The FDA is expected to make a decision on approval by November 4, 2019.

The sNDA is based on results from the Phase III CAPSTONE-2 study of a single dose of Xofluza compared with placebo or oseltamivir 75 mg, twice daily for five days, in people 12 years of age or older who are at high risk of complications from the flu.

The FDA approved Xofluza in October 2018 for the treatment of acute, uncomplicated influenza in people 12 years of age or older. It is the first and only single-dose oral medicine approved to treat the flu, and the first new flu medicine with a novel proposed mechanism of action in nearly 20 years.

CAPSTONE-2 is a Phase III multicenter, randomized, double-blind study that evaluated the efficacy and safety of a single dose of Xofluza compared with placebo and oseltamivir in 2,184 people 12 years of age or older who are at high risk of complications from the flu.

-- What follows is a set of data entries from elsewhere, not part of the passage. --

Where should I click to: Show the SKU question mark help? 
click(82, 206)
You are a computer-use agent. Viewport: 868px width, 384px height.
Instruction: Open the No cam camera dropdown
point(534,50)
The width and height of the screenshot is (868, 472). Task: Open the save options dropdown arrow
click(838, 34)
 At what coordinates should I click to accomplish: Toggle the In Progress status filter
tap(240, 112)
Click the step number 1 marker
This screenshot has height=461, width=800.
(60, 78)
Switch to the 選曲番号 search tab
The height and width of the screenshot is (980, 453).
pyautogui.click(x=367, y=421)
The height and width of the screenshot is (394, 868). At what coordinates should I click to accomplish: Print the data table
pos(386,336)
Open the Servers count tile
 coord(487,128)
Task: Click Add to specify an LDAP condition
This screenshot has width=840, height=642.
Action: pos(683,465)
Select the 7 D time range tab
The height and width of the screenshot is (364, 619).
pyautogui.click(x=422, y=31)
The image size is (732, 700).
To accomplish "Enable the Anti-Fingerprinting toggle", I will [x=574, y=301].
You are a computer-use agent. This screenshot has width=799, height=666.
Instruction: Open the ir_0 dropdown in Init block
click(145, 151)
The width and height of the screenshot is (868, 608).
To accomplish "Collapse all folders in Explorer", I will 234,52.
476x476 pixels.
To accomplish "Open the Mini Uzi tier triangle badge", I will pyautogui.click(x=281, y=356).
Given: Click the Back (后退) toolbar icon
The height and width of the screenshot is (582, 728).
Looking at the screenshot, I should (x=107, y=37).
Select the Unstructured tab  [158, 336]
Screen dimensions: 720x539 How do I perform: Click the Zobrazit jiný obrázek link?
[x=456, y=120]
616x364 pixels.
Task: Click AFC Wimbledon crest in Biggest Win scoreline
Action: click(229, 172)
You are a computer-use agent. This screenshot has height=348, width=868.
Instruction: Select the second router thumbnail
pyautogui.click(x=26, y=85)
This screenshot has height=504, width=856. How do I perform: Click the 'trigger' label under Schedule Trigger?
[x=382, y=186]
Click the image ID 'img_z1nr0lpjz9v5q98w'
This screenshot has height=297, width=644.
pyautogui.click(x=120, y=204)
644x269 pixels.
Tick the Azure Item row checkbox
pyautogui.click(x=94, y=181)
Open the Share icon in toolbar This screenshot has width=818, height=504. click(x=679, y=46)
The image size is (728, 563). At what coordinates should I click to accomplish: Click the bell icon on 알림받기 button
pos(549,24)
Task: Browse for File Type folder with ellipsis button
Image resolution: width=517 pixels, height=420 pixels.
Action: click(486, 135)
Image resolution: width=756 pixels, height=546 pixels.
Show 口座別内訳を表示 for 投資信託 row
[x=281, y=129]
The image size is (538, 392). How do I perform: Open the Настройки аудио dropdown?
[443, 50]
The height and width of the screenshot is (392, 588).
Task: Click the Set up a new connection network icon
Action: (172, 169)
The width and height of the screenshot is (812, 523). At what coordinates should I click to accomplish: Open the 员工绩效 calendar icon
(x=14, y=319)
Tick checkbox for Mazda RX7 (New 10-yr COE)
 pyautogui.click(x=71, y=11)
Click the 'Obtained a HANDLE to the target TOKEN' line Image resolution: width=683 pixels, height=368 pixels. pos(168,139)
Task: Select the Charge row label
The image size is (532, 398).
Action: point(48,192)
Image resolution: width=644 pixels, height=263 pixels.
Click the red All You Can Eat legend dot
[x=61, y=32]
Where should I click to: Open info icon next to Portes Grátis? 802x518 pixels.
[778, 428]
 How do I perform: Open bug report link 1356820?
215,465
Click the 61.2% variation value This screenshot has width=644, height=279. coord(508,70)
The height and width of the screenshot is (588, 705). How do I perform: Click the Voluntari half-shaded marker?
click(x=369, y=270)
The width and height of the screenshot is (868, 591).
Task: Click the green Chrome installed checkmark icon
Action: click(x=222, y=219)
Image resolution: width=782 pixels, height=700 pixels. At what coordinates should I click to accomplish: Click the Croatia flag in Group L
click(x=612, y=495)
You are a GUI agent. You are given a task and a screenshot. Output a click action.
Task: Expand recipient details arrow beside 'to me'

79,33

The primary objective of the study evaluated the efficacy of a single dose of Xofluza compared with placebo by measuring the time to improvement of influenza symptoms. Important secondary endpoints compared outcomes in Xofluza versus placebo or oseltamivir, including time to resolution of fever, time to cessation of viral shedding, infectious virus detection in swabs of the nose and throat, prescription of antibiotics and influenza-related complications.

The study found that Xofluza:

  • Significantly reduced the time to improvement of influenza symptoms versus placebo in people at high risk of complications from influenza (median time 73.2 hours versus 102.3 hours; p<0.0001);
  • Demonstrated superior efficacy (reduced time to improvement of influenza symptoms) versus placebo and oseltamivir in influenza type B (median time of 74.6 hours versus 100.6 hours and 101.6 hours, respectively (p=0.0138, p=0.0251);
  • Demonstrated efficacy for secondary endpoints compared to placebo:Significantly reduced the time to resolution of fever (median time of 30.8 hours versus 50.7 hours; p<0.0001), the incidence of influenza-related complications (2.8 percent versus 10.4 percent; p<0.05), the use of systemic antibiotics (3.4 percent versus 7.5 percent; p=0.01) and the length of time the virus continued to be released from the body (viral shedding; median time of 48 hours versus 96 hours; p<0.0001).
  • Similar efficacy results were seen between XOFLUZA and oseltamivir for several secondary endpoints, but a significant difference was observed in the time to cessation of viral shedding favoring XOFLUZA:No significant reduction in the time to resolution of fever (median time of 30.8 hours for XOFLUZA versus 34.3 hours for oseltamivir; p<0.2425), the incidence of influenza-related complications (2.8 percent for XOFLUZA versus 4.6 percent for oseltamivir; p=0.2558) and the use of systemic antibiotics (3.4 percent for XOFLUZA versus 3.9% for oseltamivir; p=0.8478).
  • Significantly reduced the length of time the virus continued to be released from the body (viral shedding; median time of 48 hours versus 96 hours; p<0.0001).

In CAPSTONE-2, Xofluza was well tolerated, with no safety signals identified. Xofluza had a numerically lower overall incidence of reported adverse events (25.1%) compared with placebo (29.7%) or oseltamivir (28.0%). The most common adverse events reported in the Xofluza group were bronchitis (2.9%), diarrhea (2.7%), nausea (2.7%) and sinusitis (1.9%).